> _TEXTO DE LECTURA_
#####

Hace dos siglos, aparecía Orgullo y prejuicio, de Jane Austen, una de las obras esenciales de la literatura universal
La escritora británica Jane Austen (1777-1817) /elpais.com |
La sabiduría es mejor que el ingenio y, a la larga, sin duda, tendrá la risa de su lado.
Jane Austen
Jane Austen
Hay escritores que nos gustan, escritores a los que admiramos y
escritores a los que quisimos desde el primer párrafo del primer libro
suyo que nos tuvo entre sus manos. Escritores entrañables cuyas
historias se vuelven parte de las nuestras. Jane Austen
(1775-1817) es una de ellos. No solo es admirable o fascina, sino que
sus novelas son un legado esencial que cuanto más pronto se entrega con
más alegría se contagia.
No mucho antes de que la querida Jane se volviera una celebridad del
siglo veinte, yo le regalé a mi hija, de trece años, la novela que a
partir de entonces es la llave de nuestras mejores conversaciones.
Porque desde los noviazgos hasta los acantilados encuentran cobijo en la
sencillez y la inteligencia de lo que narra.
Hay, tras la voz que escribe Orgullo y Prejuicio, una mujer
sabia que, a los veinte años, discierne como si llevara cincuenta
reflexionando sobre los vicios y virtudes de los seres humanos. En medio
de una vida tranquila, dentro de una familia armoniosa y de costumbres
sencillas, Jane escribió, para leerles a sus hermanos, historias que
resultan emocionantes porque tras el cuento de quién se casa con quien,
ella entrega la fuerza de una narradora capaz de desentrañar los
entresijos de un mundo mucho más complejo que el regido por las formas y
las apariencias de su tiempo. ¿Cómo no leerla con humildad y sin
prejuicios, con asombro y devoción?

#####

> _ENTRADAS EXTRAÍDAS_
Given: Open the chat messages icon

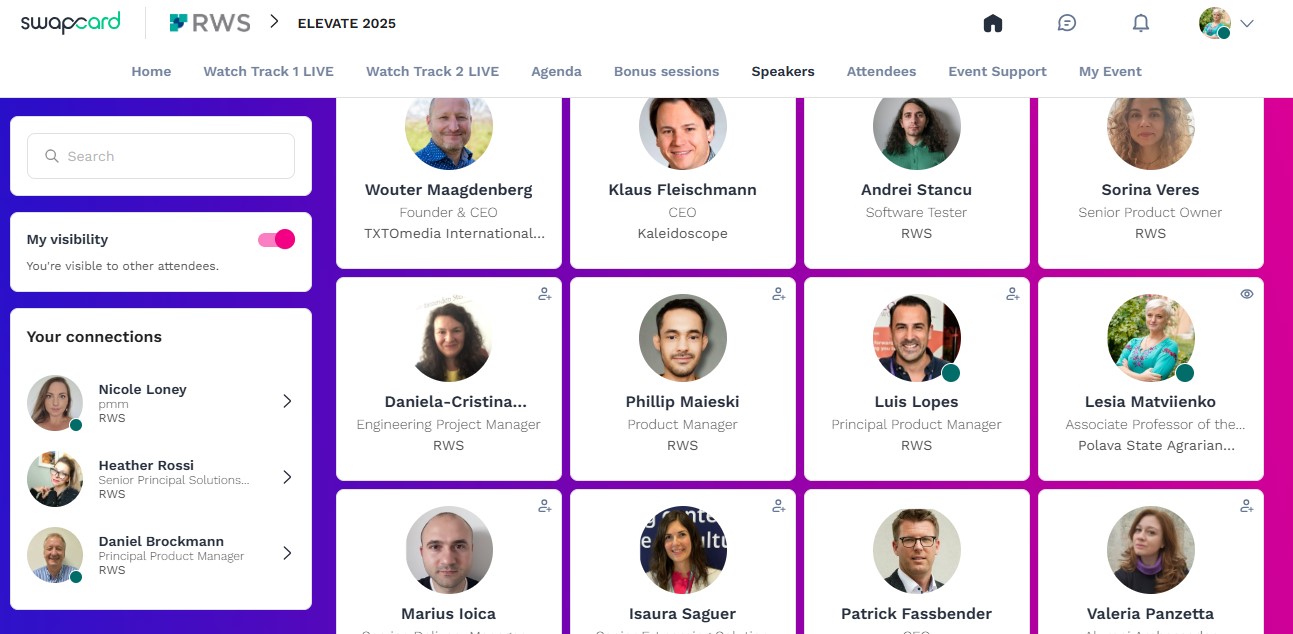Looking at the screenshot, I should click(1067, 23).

#####

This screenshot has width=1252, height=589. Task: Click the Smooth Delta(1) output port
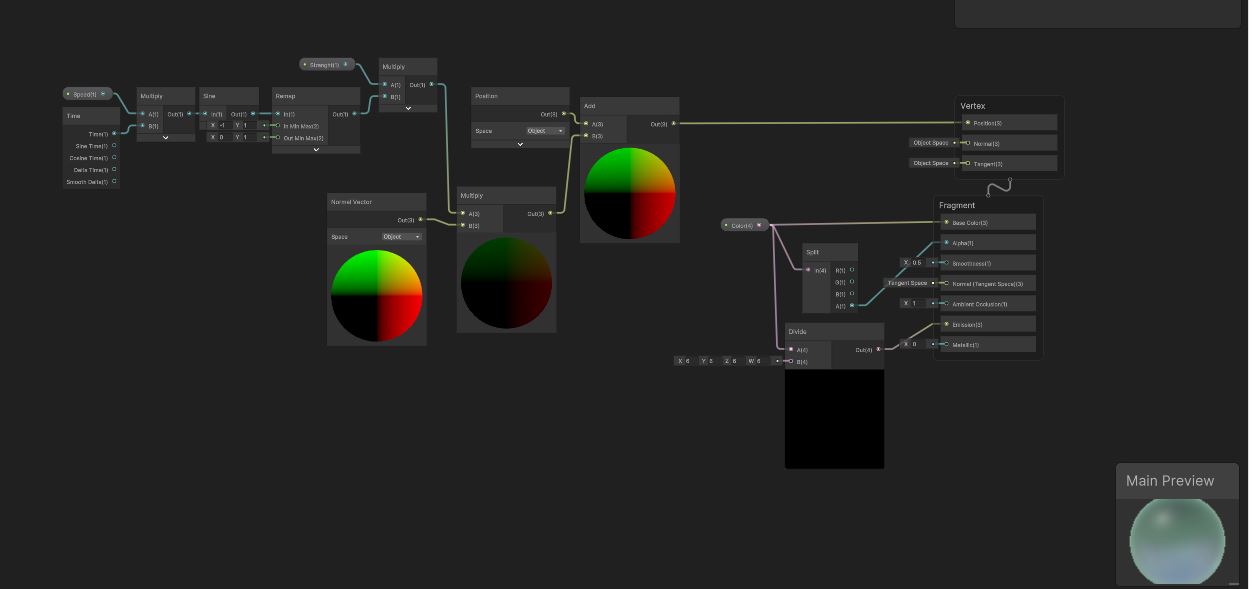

#####

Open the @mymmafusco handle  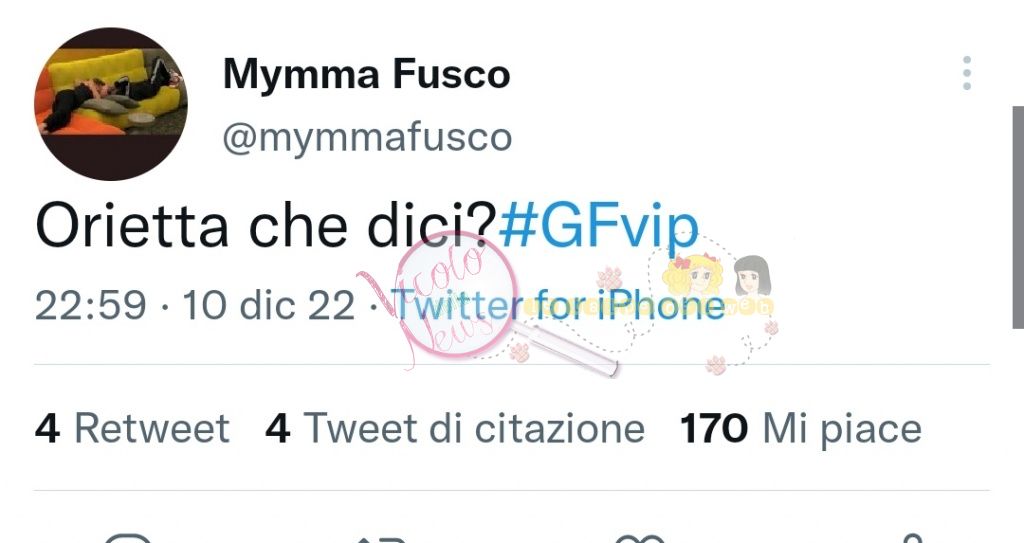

#####

> _TAREAS REQUERIDAS_
A - Según el texto sobre Jane Austen, ¿para quiénes escribía Jane sus historias?
B - Explica, con la razón que da el texto sobre Jane Austen, por qué resultan emocionantes las historias que escribió Jane.
C - Transcribe sin cambios el fragmento del texto sobre Jane Austen que empieza con "Porque desde los" y continúa hasta "asombro y devoción?".
Las entradas no guardan ninguna relación con el texto sobre Jane Austen.

> _RESPUESTAS COMPLETAS_
A - Las escribía para leérselas a sus hermanos.

B - Resultan emocionantes porque, detrás del relato de quién se casa con quién, Jane ofrece la fuerza de una narradora capaz de desentrañar los entresijos de un mundo mucho más complejo que el regido por las formas y las apariencias de su tiempo.

C -
Porque desde los noviazgos hasta los acantilados encuentran cobijo en la
sencillez y la inteligencia de lo que narra.
Hay, tras la voz que escribe Orgullo y Prejuicio, una mujer
sabia que, a los veinte años, discierne como si llevara cincuenta
reflexionando sobre los vicios y virtudes de los seres humanos. En medio
de una vida tranquila, dentro de una familia armoniosa y de costumbres
sencillas, Jane escribió, para leerles a sus hermanos, historias que
resultan emocionantes porque tras el cuento de quién se casa con quien,
ella entrega la fuerza de una narradora capaz de desentrañar los
entresijos de un mundo mucho más complejo que el regido por las formas y
las apariencias de su tiempo. ¿Cómo no leerla con humildad y sin
prejuicios, con asombro y devoción?